--- Problem statement ---
Identify each line in the data below that contains the string "should" and copy every such line. Matching is case-sensitive.
-- Start Dataset entries --
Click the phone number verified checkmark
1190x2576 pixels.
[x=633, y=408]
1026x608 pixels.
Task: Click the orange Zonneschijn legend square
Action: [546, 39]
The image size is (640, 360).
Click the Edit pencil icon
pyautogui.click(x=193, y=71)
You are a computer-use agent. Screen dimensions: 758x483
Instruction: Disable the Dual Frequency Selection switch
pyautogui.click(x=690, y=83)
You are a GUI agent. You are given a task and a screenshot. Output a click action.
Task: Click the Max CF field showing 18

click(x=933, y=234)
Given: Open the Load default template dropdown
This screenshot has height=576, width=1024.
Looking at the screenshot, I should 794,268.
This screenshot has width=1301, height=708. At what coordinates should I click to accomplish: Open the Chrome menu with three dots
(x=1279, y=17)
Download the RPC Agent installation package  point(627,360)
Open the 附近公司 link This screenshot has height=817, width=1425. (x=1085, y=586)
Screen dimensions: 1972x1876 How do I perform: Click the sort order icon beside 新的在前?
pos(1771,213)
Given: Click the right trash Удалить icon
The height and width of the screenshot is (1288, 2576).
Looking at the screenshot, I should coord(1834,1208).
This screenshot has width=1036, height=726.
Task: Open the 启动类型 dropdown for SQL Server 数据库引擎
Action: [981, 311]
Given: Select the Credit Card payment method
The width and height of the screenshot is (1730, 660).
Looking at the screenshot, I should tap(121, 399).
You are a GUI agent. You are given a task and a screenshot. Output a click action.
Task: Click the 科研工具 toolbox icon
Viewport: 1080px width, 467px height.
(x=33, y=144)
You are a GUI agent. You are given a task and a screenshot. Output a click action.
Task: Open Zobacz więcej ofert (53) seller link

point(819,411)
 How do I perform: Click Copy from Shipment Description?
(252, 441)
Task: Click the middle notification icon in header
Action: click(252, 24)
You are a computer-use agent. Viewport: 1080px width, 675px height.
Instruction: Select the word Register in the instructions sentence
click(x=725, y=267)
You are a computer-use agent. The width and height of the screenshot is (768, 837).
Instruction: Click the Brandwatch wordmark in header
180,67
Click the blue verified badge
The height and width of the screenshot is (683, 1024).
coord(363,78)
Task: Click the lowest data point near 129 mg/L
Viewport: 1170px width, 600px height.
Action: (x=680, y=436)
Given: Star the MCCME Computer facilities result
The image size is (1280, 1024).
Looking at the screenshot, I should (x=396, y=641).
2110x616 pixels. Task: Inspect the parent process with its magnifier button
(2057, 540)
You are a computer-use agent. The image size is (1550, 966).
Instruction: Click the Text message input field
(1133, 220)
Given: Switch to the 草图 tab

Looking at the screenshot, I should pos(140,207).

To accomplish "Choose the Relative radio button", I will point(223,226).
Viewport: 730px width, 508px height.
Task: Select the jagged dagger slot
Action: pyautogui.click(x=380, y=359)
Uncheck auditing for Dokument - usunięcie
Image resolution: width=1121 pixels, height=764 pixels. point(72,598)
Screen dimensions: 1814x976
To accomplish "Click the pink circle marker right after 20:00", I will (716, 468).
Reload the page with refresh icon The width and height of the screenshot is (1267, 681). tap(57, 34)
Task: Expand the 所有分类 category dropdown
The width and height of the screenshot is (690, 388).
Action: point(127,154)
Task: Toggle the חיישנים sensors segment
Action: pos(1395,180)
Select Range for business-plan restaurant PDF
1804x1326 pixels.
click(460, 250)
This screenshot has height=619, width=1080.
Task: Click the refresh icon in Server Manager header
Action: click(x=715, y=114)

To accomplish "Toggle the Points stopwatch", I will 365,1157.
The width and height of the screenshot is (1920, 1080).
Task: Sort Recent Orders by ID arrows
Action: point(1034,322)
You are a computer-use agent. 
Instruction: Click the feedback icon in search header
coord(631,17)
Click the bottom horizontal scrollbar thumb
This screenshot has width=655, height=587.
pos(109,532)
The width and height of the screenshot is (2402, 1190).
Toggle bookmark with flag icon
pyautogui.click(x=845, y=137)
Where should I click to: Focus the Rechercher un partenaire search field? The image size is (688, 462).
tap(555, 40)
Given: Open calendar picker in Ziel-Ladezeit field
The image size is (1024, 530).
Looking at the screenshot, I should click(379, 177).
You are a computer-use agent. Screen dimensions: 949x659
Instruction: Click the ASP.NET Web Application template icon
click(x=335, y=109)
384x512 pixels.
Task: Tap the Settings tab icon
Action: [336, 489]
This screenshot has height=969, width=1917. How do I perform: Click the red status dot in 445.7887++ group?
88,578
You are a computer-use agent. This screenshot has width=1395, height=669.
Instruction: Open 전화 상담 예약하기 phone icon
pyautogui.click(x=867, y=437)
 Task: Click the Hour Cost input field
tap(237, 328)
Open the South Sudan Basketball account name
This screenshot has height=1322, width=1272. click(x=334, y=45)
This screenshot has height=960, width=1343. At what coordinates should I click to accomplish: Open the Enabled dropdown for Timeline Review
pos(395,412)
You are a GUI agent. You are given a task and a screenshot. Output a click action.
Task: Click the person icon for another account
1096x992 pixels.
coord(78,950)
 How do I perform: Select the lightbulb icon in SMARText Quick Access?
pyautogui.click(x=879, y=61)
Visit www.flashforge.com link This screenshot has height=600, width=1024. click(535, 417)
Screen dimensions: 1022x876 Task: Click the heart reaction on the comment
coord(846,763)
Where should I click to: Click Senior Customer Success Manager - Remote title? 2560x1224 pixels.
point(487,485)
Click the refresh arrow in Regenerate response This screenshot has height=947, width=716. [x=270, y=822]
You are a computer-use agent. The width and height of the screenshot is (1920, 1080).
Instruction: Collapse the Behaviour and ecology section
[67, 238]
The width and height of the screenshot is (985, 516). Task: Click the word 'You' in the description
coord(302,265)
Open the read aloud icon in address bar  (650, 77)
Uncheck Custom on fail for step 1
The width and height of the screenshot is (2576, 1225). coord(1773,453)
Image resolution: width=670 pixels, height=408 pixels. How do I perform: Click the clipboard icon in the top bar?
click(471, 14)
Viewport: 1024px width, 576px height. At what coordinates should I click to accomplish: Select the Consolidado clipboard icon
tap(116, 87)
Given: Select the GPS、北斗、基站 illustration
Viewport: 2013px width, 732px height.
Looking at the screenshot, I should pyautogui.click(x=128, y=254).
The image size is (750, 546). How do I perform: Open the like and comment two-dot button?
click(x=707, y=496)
-- End Dataset entries --
--- Problem solution ---
Looking at the screenshot, I should 794,268.
This screenshot has width=1301, height=708. At what coordinates should I click to accomplish: Open the Chrome menu with three dots
Looking at the screenshot, I should coord(1834,1208).
Looking at the screenshot, I should tap(121, 399).
Looking at the screenshot, I should (x=396, y=641).
Looking at the screenshot, I should pos(140,207).
Where should I click to: Focus the Rechercher un partenaire search field? The image size is (688, 462).
Looking at the screenshot, I should click(379, 177).
This screenshot has height=960, width=1343. At what coordinates should I click to accomplish: Open the Enabled dropdown for Timeline Review
Where should I click to: Click Senior Customer Success Manager - Remote title? 2560x1224 pixels.
Viewport: 1024px width, 576px height. At what coordinates should I click to accomplish: Select the Consolidado clipboard icon
Looking at the screenshot, I should pyautogui.click(x=128, y=254).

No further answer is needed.